Common cuckoos (Cuculus canorus) have been noted as regular brood parasites of L. e. excubitor in the past; for reasons unknown this has ceased since the late 1970s or so. It may well be that the cuckoo's gens laying eggs similar to those of the great grey shrike has become extinct. Among predators of eggs and nestlings, corvids (Corvidae) – extremely close relatives of the shrikes (Laniidae) as it happens – are most significant.

Usually more than half of all nests manage to hatch at least one young, and around three-quarters of all eggs laid hatch, suggesting that if eggs are lost before hatching, it usually is the entire clutch. Half to three-quarters of the hatched young successfully fledge under most circumstances. They will become sexually mature in their first spring and often attempt to breed right away. On average, great grey shrikes get a chance at four breeding attempts during their life, with most birds in the wild getting eaten by a bird of prey or carnivorous mammal or dying of other causes before the end of their fifth winter. Raptorial birds are the main threat to shrikes after fledging, with regular predators including species as small as little owls (which are close to the same size as the shrike). The maximum documented lifespan, however, is 12 years.

===Conservation status===
As remarked above, the great grey shrike has apparently become extinct as a breeding bird in Switzerland and the Netherlands. Overall, its stocks seem to be declining in the European part of its range since the 1970s. The increase and decline seem to be reactions to changing land use, with an increase as the number of agricultural workers declined after World War II and land fell fallow, declining again when land consolidation (see e.g. Flurbereinigung) had seriously depleted the number of hedgerows and similar elevated growth formerly common amidst the agricultural landscape. For such a predatory bird, the indiscriminate use of pesticides (which will accumulate in adult carnivores and inhibit breeding success) around the 1960s probably had a detrimental influence on stocks too.

Altogether, the great grey shrike is common and widespread and not considered a threatened species by the IUCN (though they still include L. meridionalis in L. excubitor). Wherever it occurs, its numbers are usually many hundreds or even thousands per country. Its stronghold is the region around Sweden, where at least almost 20,000, perhaps as many as 50,000 were believed to live in the late 20th century.

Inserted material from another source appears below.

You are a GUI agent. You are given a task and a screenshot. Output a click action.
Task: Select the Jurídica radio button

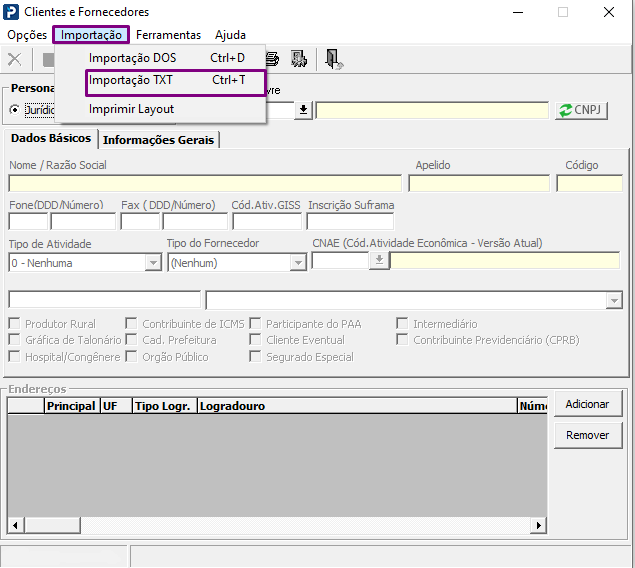tap(14, 109)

However, in some countries it is not robustly established; in Estonia only a few hundred are found, with less than 200 in Belgium and some more or less than 100 in Latvia and Lithuania, respectively. The 10 birds or so in Denmark might disappear because of a few years of adverse circumstances. By contrast, in Luxembourg plentiful high-quality habitat is found; though the number of great grey shrikes in this tiny country is necessarily limited, the average population density there is 25 times as high as in Lithuania.